Now, let’s discuss the subsequent water care schedule you should implement along with the filtration steps and tips for caring for your fish.
Recommended water care schedule
Here’s how you can spend minimal time caring for your fish and tank.
Daily. Check water temperature.
Weekly. Take out 10 to 15 percent of the water, and add in dechlorinated water. Then, test the conditions regularly to be sure that all of the chemical levels are normal. You can easily purchase a water test kit to complete this task. Lastly, scrub for algae.
Monthly. You’ll want to remove 25% of the water and use a gravel vacuum in addition to adding more dechlorinated water. Then, replace the aquarium’s filter cartridge and its carbon. If
your filter contains charcoal, the charcoal should be replaced once a month as well; otherwise, it will stop absorbing odors. After you rinse the pre-filter, it’s always good to do another scrub of algae if necessary. This is also a good time to wash plastic plants and decorations, as well as prune any live plants.
Proper filtration is important and absolutely doable with the following affordable tools. Using the below filters will neutralize ammonia and nitrites and remove floating debris.
There are three basic filtration methods—mechanical, biological and chemical. Here are four filters to consider that embody all three:
- Undergravel filters are slotted plates under the gravel bed that continuously circulate the aquarium water.
- Power filters are the most commonly used filtration systems in tanks up to 55 gallons. They can be used along with undergravel filters to increase biological filtration.
- Eternal power filters are external, hanging on the back of your aquarium and drawing water from the tank, while pumping it through a replaceable filter cartridge.
- Canister filters are usually used on aquariums with 55 gallons of water or more.
Testing the waters
Here’s how you will gauge your tank’s levels and understand the result of your water tests. With this checklist, you’ll be done as fast as you can say “water test log.”
pH level. Normal range is 6.5-8.2. A pH level tests hydrogen ions within the water. As alkaline levels and water hardness change, so will the pH level. You never want this measurement to change suddenly, as it could harm your fish.
Chlorine and chloramine. Normal results: 0.0 mg/L. No chlorine allowed. Dechlorinators are essential to removing toxic chlorine from the water, keeping your pets safe.
Ammonia. Normal results: 0.0-0.25 mg/L. The filters are responsible for removing ammonia from the water, which is a crucial step.

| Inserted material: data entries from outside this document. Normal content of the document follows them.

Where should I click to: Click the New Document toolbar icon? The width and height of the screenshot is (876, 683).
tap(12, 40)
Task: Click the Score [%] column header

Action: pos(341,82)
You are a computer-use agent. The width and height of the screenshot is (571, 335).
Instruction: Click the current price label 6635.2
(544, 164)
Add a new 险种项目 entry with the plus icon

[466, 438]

Nitrite. Normal results: 0.0-0.5 mg/L. Too much nitrite can cause fish to lose oxygen. The way to limit nitrite levels in your tank is to add aquarium salt at 0.1-0.3%, which is about 2 teaspoons of aquarium salt per gallon.
Nitrate. Normal level: 0-40 mg/L. Too much nitrate, on the other hand, will increase algae. Changing the water periodically will take care of that.

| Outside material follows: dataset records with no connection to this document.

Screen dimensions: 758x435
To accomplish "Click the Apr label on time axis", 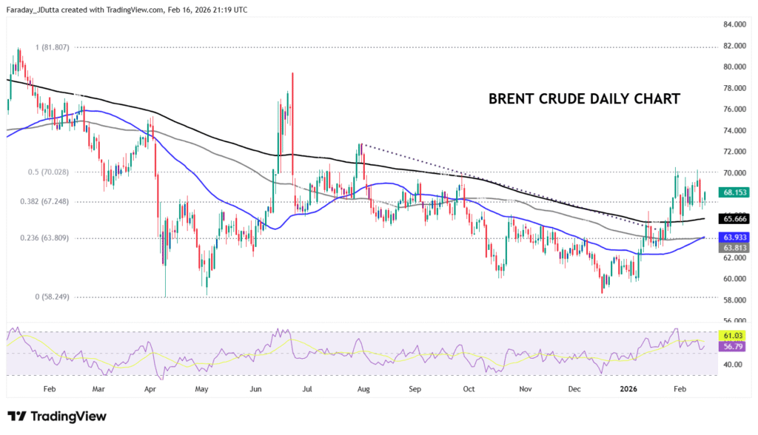I will (x=151, y=388).
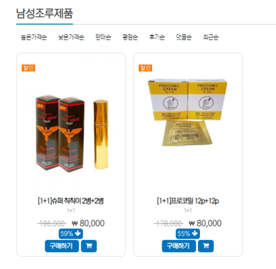The height and width of the screenshot is (269, 276).
Task: Click 구매하기 for 프로코밀 12p+12p
Action: (179, 246)
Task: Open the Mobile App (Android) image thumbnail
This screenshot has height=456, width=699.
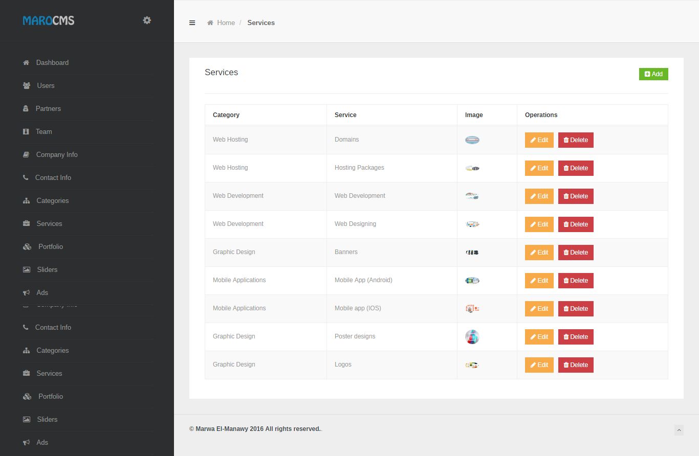Action: coord(472,281)
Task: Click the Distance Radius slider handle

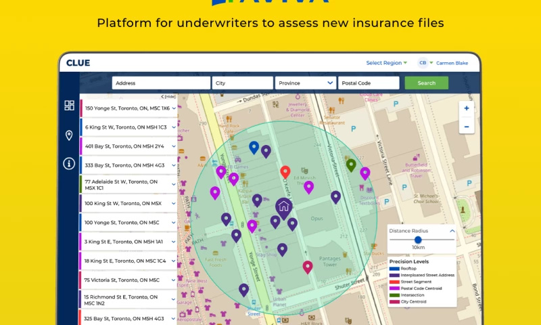Action: pyautogui.click(x=419, y=240)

Hardness. Normal range: 100-250 mg/L. A high pH reflects hardness in the water. By lowering the pH, water becomes softer.
Alkalinity. Normal range: 120-300 mg/L. Low alkalinity can shift the pH too fast, which is highly
dangerous to fish.To stabilize the water, increase the alkalinity.
Temperature. Normal range: 74-82º F (23-28º C). To keep the water temperature stable, use an aquarium heater. Some fish, such as tropicals, can be harmed when the water gets too cold.
Top tips for keeping your freshwater fish happy and healthy
Fish are fragile, so it’s important to follow specific steps in acclimating them to their tank.
First, float your fish in a sealed bag for at least 15 minutes, but no longer than one hour. Then, open the bag and slowly add one quarter cup of water from your aquarium. Repeat this by adding a quarter cup of water every five minutes until the bag is full. This will bring the temperature and chemistry together slowly without shocking your fish by the sudden change.
Remove the bag from the aquarium and slowly pour off as much water as possible before lowering the bag into the aquarium. Now let your fish wriggle out into the tank.
Avoid overcrowding when adding fish, as this can lead to low oxygen levels and excess waste.
Once you get your aquarium maintenance into a rhythm, it’ll become as easy as second nature. And, as a reward, you’ll be able to enjoy happy, healthy fish for a long time to come.